Exercise aim: Copy, from the material below, every line in which the word "agent" can be found.

Provided data:

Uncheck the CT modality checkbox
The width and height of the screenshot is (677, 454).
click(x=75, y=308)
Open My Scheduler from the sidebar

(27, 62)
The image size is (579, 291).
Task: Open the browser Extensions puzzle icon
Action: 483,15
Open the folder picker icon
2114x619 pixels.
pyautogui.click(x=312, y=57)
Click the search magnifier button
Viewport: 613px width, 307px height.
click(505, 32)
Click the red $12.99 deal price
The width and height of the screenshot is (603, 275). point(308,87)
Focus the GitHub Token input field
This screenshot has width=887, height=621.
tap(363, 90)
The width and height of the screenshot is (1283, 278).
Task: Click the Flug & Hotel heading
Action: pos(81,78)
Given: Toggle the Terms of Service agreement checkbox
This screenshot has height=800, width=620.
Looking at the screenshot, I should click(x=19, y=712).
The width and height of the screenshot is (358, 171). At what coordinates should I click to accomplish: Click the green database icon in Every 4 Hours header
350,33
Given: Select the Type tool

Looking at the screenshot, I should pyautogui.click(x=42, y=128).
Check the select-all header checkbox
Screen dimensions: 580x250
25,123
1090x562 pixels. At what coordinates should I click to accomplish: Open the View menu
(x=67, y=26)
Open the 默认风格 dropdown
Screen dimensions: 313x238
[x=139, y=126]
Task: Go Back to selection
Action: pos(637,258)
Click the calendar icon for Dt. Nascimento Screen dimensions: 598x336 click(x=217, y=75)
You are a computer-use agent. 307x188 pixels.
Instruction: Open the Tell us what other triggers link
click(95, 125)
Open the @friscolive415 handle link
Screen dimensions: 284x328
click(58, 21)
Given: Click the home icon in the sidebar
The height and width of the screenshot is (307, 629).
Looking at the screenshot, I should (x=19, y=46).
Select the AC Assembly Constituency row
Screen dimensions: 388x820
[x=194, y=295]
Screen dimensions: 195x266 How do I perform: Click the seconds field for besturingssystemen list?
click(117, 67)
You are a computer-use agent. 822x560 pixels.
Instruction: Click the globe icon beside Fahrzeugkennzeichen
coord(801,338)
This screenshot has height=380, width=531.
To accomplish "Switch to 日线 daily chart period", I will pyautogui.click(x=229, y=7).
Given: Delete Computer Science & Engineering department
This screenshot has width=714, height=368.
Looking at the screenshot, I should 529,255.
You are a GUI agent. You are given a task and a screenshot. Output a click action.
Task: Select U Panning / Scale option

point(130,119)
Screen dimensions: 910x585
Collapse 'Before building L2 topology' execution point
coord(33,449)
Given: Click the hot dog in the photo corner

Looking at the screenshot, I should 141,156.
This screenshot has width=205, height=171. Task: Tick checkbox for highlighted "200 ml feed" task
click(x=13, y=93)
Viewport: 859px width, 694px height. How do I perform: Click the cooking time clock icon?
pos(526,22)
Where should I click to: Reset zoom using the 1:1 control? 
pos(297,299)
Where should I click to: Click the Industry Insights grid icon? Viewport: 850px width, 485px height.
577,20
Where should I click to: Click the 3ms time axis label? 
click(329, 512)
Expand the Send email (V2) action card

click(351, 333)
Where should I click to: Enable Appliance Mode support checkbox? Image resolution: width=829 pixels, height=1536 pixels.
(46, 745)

Solution for this problem:
You are a computer-use agent. 307x188 pixels.
You are a computer-use agent. 822x560 pixels.
You are a GUI agent. You are given a task and a screenshot. Output a click action.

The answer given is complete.